Ein Drittel erleidet eine Depression

Der Schlaganfall ist die häufigste Folge für Behinderungen im Erwachsenenalter. Rund 60 Prozent der überlebenden Patienten sind langfristig auf Therapie, Hilfsmittel oder Pflege angewiesen. Nicht verwunderlich ist deshalb, dass die Post Stroke Depression (PSD), die Depression nach Schlaganfall, mittlerweile als eine der häufigsten Folgen der Erkrankung gilt. In der internationalen Fachliteratur gehen Experten davon aus, dass etwa ein Drittel der Patientinnen und Patienten früher oder später eine Depression entwickelt. Die Ursachen dafür sehen die Experten vor allem in der Trauer der Patienten über den bleibenden Verlust von Fähigkeiten und in ihrer krankheitsbedingten Antriebslosigkeit, die eine weitere Rehabilitation verhindert. Ein Kreislauf, aus dem die viele Menschen ohne ärztliche oder therapeutische Hilfe nicht herauskommen.

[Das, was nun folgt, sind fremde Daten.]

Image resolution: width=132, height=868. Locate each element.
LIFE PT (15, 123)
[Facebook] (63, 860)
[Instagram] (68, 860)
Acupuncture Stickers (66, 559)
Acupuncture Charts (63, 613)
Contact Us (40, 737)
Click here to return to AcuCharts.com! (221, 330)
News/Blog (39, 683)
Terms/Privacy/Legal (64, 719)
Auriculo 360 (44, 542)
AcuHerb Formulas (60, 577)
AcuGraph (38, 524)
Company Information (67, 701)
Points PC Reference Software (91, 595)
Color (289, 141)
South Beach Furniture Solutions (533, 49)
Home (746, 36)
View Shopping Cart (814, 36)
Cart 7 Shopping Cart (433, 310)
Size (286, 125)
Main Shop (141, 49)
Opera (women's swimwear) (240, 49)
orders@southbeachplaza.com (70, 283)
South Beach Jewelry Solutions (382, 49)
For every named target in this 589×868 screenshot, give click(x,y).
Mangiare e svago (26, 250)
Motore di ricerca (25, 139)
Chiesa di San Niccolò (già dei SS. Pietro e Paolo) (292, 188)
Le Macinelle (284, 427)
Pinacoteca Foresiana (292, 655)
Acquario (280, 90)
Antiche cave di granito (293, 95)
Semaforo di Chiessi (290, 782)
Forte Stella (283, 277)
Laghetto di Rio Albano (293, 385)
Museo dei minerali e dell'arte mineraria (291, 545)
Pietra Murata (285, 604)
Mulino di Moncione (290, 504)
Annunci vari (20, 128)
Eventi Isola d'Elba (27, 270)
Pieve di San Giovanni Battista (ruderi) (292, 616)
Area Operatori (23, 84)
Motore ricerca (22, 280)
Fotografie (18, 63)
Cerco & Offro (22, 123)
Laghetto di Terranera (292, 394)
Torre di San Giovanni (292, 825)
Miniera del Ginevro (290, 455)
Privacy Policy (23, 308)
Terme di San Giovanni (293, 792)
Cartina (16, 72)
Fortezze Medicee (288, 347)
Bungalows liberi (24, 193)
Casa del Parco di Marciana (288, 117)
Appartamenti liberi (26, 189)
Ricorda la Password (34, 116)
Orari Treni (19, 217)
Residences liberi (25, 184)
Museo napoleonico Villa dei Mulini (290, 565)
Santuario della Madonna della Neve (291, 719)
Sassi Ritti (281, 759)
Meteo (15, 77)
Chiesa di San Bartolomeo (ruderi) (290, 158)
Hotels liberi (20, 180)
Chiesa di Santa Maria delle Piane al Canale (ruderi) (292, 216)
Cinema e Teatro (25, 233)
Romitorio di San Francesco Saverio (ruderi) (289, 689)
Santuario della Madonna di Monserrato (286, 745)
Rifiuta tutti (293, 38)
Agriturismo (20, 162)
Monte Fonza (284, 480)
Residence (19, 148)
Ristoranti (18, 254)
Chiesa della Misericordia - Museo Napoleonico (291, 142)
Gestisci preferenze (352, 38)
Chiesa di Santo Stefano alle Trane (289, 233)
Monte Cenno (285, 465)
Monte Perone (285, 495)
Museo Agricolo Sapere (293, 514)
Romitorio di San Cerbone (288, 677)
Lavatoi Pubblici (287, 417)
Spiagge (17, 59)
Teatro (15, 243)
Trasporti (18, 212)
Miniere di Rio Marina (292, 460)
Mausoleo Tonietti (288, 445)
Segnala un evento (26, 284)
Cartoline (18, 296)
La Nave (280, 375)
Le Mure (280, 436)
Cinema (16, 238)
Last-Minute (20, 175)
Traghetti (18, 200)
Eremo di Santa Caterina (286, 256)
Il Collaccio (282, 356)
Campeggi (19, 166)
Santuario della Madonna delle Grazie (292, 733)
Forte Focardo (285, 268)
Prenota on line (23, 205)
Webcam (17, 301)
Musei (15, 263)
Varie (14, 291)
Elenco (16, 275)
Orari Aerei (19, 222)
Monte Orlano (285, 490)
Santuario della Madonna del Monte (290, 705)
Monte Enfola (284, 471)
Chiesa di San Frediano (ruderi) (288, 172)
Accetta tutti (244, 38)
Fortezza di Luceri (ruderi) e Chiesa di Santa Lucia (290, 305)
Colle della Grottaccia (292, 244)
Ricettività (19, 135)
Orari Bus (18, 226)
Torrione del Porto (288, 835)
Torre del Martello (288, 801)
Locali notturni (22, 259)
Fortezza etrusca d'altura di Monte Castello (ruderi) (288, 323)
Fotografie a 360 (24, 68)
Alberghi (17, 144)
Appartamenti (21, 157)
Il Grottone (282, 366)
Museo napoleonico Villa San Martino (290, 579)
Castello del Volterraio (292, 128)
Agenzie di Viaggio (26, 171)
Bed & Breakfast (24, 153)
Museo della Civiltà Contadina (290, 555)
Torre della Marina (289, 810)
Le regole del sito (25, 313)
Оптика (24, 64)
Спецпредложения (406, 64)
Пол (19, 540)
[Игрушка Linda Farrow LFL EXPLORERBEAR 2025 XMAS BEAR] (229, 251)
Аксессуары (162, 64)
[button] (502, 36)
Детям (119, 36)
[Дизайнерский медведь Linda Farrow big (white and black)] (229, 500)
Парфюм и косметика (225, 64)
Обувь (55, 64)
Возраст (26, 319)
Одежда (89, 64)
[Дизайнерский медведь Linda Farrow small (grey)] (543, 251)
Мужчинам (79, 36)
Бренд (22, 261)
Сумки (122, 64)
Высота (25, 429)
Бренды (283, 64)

Studie belegt erhöhtes Risiko

Dass eine Depression bei Schlaganfall-Patienten auch mit einer erhöhten Suizidgefahr einhergeht, zeigt eine Studie aus Taiwan. 12 Jahre lang beobachteten Forscher über 700.000 Schlaganfall-Patienten und verglichen deren Daten mit 1,4 Millionen Menschen, die nach Alter und Geschlecht der Patientengruppe entsprachen. Wichtigstes Ergebnis: Das Suizid-Risiko der Schlaganfall-Patienten war mehr als doppelt so hoch. Besonders gefährdet waren Betroffene, die jünger waren (unter 50), über ein geringes Einkommen verfügten oder in ländlichen Gebieten lebten.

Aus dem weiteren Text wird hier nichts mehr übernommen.